無くしてもいない携帯を探すふりをしながら、外の様子にそっと聞き耳をたてる。
まだ、みたい。
ダメかな。
ほとんど賭けのような作戦なのは自覚しているから、内海先生の機嫌の悪さがピークに達する前に諦めるか。
そう思い込もうとした時。
ぱらぱら、と頭上から小さな音がして俺はこっそり拳を握った。
やりい。
やっぱ、俺って天にも愛されてんなあ。
にやける顔をなんとか元に戻して先生を見ると、不機嫌にゆがめられた眉の下の大きな目が、まっすぐに俺を見ていた。

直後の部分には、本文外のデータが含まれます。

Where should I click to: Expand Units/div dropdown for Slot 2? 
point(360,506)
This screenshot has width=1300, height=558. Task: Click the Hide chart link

ただ、それだけで跳ね上がる心臓を、我ながら異常だと思う。
自慢だがモテる俺の周りには色んなタイプの女の子が沢山いて、美人を見たって今更緊張したりもしない。
でも、内海先生だけは、別だった。
まるで全てを見透かすような、あの大きな黒目で見つめられると、顔は熱くなるし、動悸は激しくなるし、心臓なんて直に捕まれたみたいに痛くなる。
いや、さすがに原因はわかってるから。
俺は、先生が好きなんだ、よな。
アリエナイとか意味ワカンナイとか、そんな想いでぐるぐるした時もあったけど、もうそんな所は通り過ぎたんだ。
だから今は、もっと近付ける方法を探してる。
今日の作戦もその一つ。
「ちっ、降ってきたじゃねーか!お前がトロトロしてるから」
不意な先生の声に我にかえりながら、大袈裟に驚いてみる。
「マジすか!やべー、傘ねえし」
「朝は晴れてたからな」
本当は、天気予報で確認済みなんだけどね。
「しゃーねーな。今日車だから送ってやるよ」
先生が、実にめんどくさそうに頭をかいた。
今日は車で来てるのも、チェック済みだし。
とにかく、作戦通りに二人キリの時間はもう少し伸びそうだった。